**Assigned task:** Extend the LaTeX section below on tool support for OPT-aware agentic systems, picking up right after its final sentence.

**Document excerpt:**
------------------------------------------------------------

\section{Tool Support for OPT-Aware Agentic Systems}
\label{sec:opt-agent-tooling}

While OPT is fundamentally a conceptual taxonomy, its utility is enhanced by
tooling that supports classification, verification, and alignment analysis.
In agentic AI systems, such tooling enables partial automation of mechanism-
aware reasoning and governance.

\subsection{OPT Classification and Verification Tools}

Automated classifiers may infer OPT--Code from source code, architectural
descriptions, or execution traces. Verification tools can then assess syntactic
validity, semantic consistency, and completeness of OPT--Code expressions.
These tools support both static analysis and runtime introspection.

\subsection{OPT--Intent and Alignment Evaluation}

OPT--Intent declarations provide a reference against which agent behavior can
be evaluated. Tooling that compares OPT--Intent with observed OPT--Code enables
the detection of mechanism drift and unplanned changes in operative premises.
Such comparisons are particularly valuable in long-running or self-modifying
agentic systems.

------------------------------------------------------------

**Information:**
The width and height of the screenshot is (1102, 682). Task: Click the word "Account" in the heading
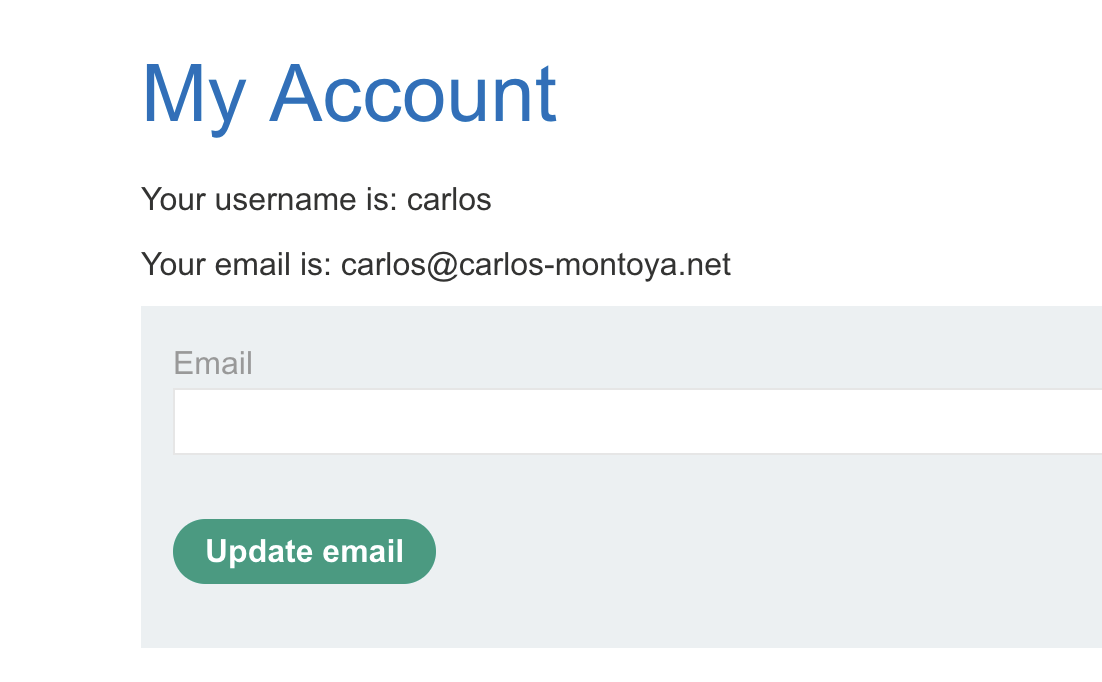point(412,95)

------------------------------------------------------------

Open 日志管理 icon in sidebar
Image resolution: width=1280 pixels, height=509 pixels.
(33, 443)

------------------------------------------------------------

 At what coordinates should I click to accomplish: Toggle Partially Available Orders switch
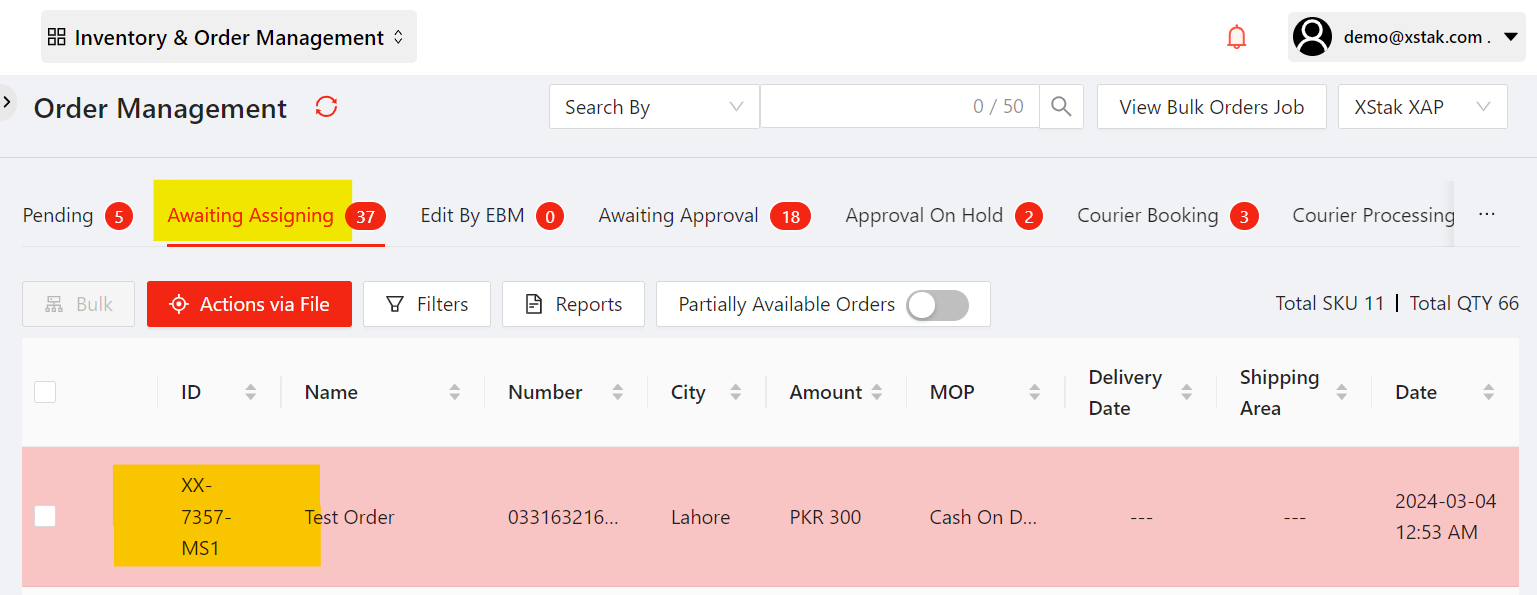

------------------------------------------------------------

**Answer space:**
\subsection{LLM-Supported Reasoning}

Large language models can assist in OPT classification, intent proposal, and
alignment evaluation when guided by structured prompts. Importantly, OPT
constrains these models to reason explicitly about operative mechanisms, reducing
the risk of category errors and unexamined defaults.

\subsection{Integration into Agentic Workflows}

OPT-aware tools may be invoked as part of planning, evaluation, or repair
phases in agentic workflows. By exposing mechanism-level information to the
agent, these tools enable more disciplined planning, more targeted remediation,
and more transparent reporting.

\subsection{Governance and Auditability}

Finally, OPT tooling supports governance by producing durable, machine-readable
records of mechanism choices and changes over time. These records can be used
for internal review, external audit, or regulatory compliance without requiring
access to proprietary model internals.